In the 1970s and 1980s, accurate distances began to be measured for somewhat more distant galaxies. It became clear that not only are they are mostly moving away from us but that their speeds are close to those predicted by the overall cosmic expansion – starting in a “Big Bang” 14 billion years ago. Studies of galaxies at distances from 1.5 to 4 times the Milky Way-Andromeda separation found the deviations to be actually quite small – the total amount of matter required to account for these deviations out to the most distant galaxy cannot be larger than that already needed to explain the approach speed of the Milky Way and Andromeda. However, there are several other large galaxies in this region, which should contribute additional mass. Why then does the cosmic expansion around us appear so weakly perturbed?
A pan-European group of astronomers has recently used newly developed computer technology to find the solution to this puzzle. They set the machine the following task: Find representative regions of the early Universe with small deviations from uniformity that are statistically similar to the Cosmic Microwave Background, but that evolve to produce galaxies similar to the Milky Way and Andromeda, with the appropriate positions and velocities. At the same time, motions at the positions of other nearby galaxies should match those observed.
Apparently, the puzzle was not hard for the computer: it was able to find hundreds of examples satisfying all the given conditions. The average mass distribution for a large number of these is shown in the figure. In the region containing the local galaxies, motions relative to a uniform expansion are indeed small – the Hubble flow is almost unperturbed – while at larger distances material is actually moving away from the Milky Way faster than the Hubble flow.
How the computer solved the puzzle can be seen in the right image of the figure, which shows a view of the same box rotated by 90 degrees. The mass is concentrated to a flattened sheet extending well beyond the region occupied by the local galaxies considered. All the galaxies are inside the sheet and even at larger distances most known galaxies are still found in a flattened distribution known as the Local Supercluster. The computer has inferred this larger structure even though it was not told about its existence. The large low-density regions above and below the sheet are also seen in the galaxy distribution and are known as the Local Voids. However, the large velocities predicted there are not observable, because in the real universe there are no galaxies there to be measured.
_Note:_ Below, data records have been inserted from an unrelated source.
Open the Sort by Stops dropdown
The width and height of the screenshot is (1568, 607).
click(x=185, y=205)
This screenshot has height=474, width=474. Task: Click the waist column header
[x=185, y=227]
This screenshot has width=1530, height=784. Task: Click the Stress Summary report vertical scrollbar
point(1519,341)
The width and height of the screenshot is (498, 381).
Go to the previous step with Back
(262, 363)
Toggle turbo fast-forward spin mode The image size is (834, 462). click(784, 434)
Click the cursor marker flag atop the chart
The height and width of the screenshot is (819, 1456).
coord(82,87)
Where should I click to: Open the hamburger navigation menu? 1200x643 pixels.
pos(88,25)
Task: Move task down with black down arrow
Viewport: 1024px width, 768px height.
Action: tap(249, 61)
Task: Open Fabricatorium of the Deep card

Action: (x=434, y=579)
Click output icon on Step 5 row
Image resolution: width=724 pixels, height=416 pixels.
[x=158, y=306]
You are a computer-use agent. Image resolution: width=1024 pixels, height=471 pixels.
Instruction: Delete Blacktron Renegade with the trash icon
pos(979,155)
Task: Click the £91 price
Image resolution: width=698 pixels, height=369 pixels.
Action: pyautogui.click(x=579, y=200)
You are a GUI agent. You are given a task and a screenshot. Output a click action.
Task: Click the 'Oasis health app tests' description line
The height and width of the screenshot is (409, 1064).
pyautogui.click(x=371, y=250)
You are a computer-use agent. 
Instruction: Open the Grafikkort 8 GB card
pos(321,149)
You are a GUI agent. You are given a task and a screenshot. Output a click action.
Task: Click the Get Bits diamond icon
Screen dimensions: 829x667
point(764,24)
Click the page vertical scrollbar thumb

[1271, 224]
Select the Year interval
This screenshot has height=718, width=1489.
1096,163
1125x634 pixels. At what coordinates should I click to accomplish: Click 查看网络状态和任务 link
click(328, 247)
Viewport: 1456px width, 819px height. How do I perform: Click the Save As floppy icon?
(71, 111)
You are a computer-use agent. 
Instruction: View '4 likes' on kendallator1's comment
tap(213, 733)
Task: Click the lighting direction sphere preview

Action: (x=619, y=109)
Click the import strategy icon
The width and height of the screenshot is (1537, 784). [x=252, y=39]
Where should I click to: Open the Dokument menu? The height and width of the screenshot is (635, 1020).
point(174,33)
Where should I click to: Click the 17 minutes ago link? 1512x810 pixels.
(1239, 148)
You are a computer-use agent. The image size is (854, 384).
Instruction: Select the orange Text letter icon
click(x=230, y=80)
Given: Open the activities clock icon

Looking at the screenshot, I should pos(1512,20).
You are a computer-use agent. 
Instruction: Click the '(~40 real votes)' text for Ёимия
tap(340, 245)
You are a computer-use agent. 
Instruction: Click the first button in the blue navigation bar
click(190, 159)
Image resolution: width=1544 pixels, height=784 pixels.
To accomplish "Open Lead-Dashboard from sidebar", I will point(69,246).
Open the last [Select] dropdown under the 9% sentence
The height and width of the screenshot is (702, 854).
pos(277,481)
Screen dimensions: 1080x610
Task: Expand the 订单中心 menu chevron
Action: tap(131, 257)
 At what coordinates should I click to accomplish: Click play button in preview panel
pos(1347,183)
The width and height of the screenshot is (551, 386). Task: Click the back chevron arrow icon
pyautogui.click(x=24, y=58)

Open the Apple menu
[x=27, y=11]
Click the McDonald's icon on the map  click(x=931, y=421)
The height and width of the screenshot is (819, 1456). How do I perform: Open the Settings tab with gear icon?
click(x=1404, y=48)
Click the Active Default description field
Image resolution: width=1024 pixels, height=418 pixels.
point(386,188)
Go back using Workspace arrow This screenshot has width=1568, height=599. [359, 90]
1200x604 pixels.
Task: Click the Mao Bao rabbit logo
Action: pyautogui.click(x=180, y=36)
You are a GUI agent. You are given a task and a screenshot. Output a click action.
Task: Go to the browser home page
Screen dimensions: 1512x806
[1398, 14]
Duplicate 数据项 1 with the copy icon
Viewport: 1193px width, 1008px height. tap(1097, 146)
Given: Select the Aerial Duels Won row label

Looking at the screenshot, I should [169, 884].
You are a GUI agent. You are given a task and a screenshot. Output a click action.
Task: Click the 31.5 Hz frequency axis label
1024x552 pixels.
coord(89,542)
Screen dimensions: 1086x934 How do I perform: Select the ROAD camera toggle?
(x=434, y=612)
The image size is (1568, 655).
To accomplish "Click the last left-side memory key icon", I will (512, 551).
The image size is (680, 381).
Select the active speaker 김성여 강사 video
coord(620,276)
Thus, there are two reasons why the local Hubble flow seems so weakly perturbed despite the large combined mass of the Milky Way and Andromeda. Mass at larger distances is counteracting the gravity of the central galaxies by pulling material outwards. In addition, there are no galaxies where the predicted infall effects are large, so inflow onto the Local Sheet is hidden.
The solution to the puzzle is that the total mass distribution in our environment is at least as sheet-like as the distribution of galaxies. The world around our Local Group of galaxies is indeed flat out to distances of tens of millions of light-years.